Exactly as they appear, copy the lines from the one holding "You are a computer-use agent." through the end of the records, leaving pictures out.

***** Information supplied *****

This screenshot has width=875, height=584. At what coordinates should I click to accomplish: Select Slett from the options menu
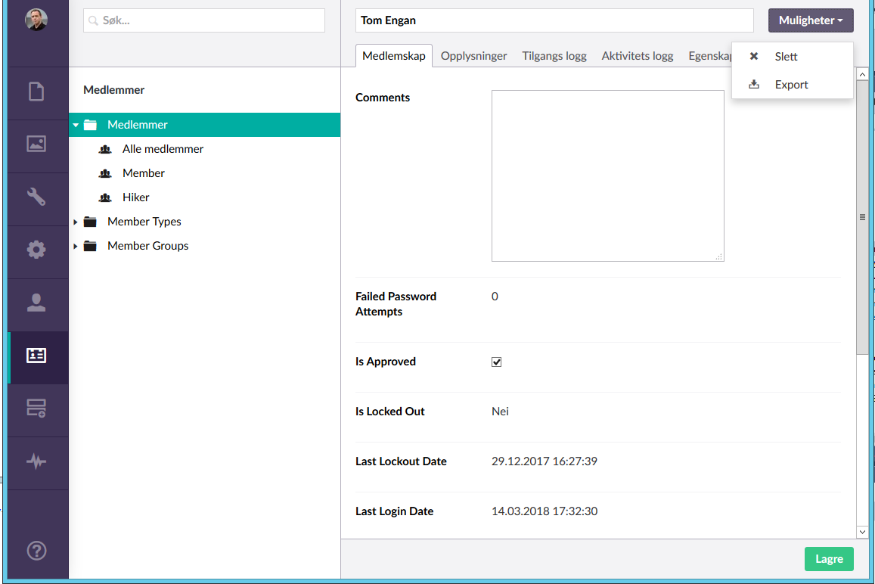click(x=786, y=57)
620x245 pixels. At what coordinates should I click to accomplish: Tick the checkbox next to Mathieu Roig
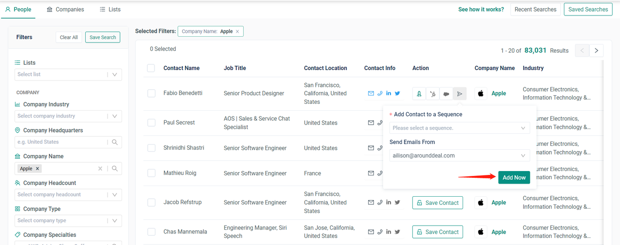point(151,173)
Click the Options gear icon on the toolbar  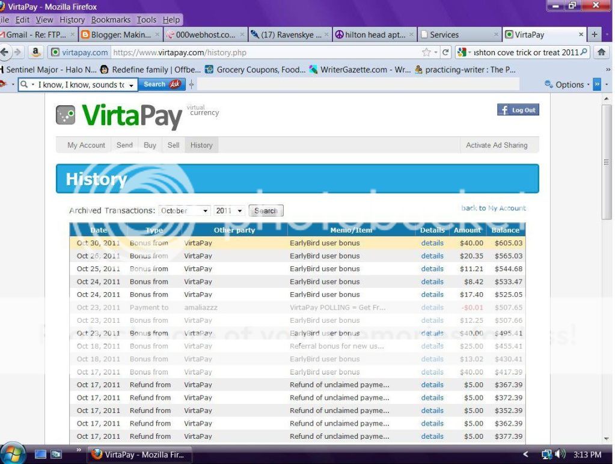pyautogui.click(x=548, y=85)
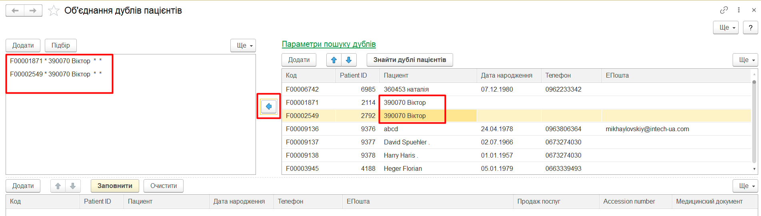Viewport: 761px width, 216px height.
Task: Open "Параметри пошуку дублів" link
Action: click(329, 44)
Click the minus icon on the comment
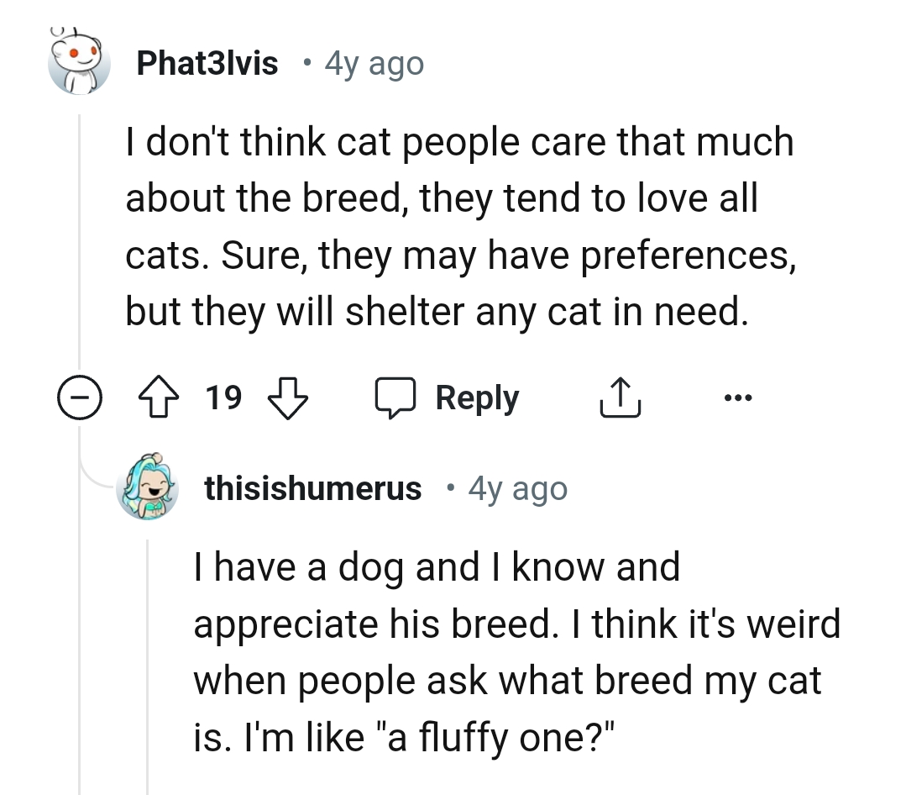 coord(78,398)
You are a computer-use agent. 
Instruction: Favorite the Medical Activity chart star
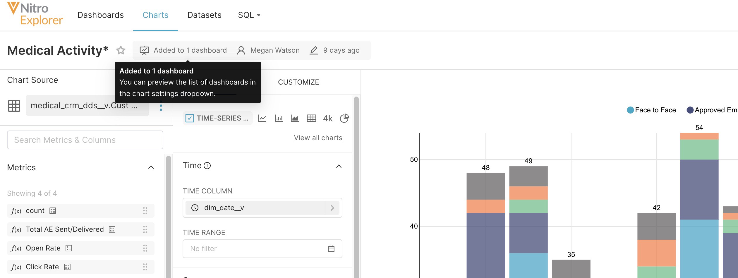(121, 50)
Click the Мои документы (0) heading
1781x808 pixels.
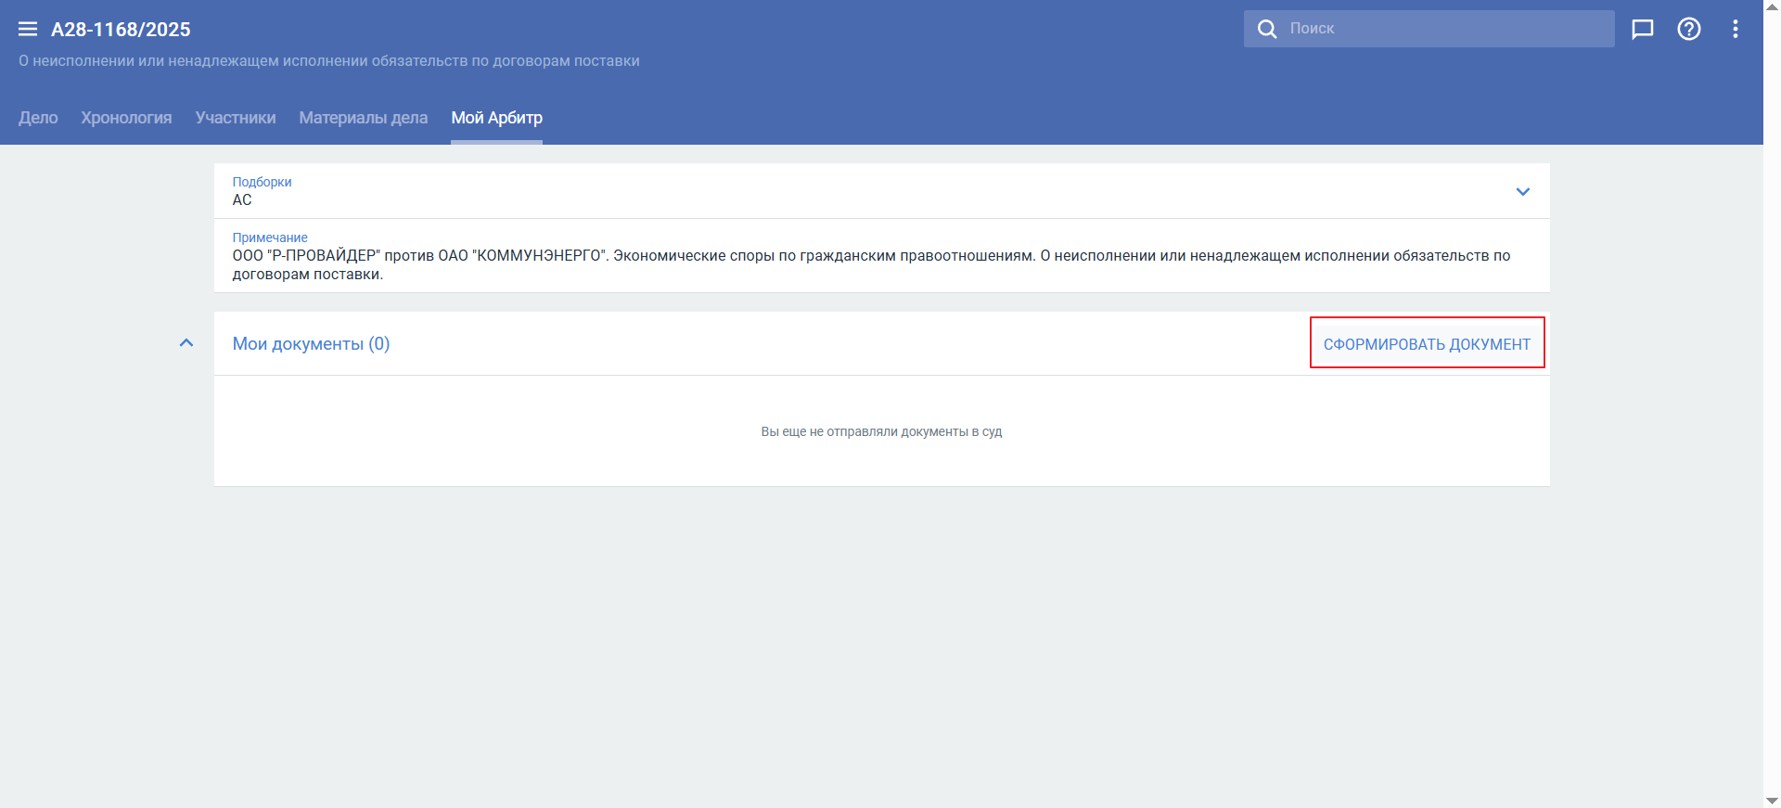coord(311,344)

*****

Finished task
You are a computer-use agent. 
Instruction: Favorite the Medical Activity chart star
(121, 50)
Click the Мои документы (0) heading
1781x808 pixels.
coord(311,344)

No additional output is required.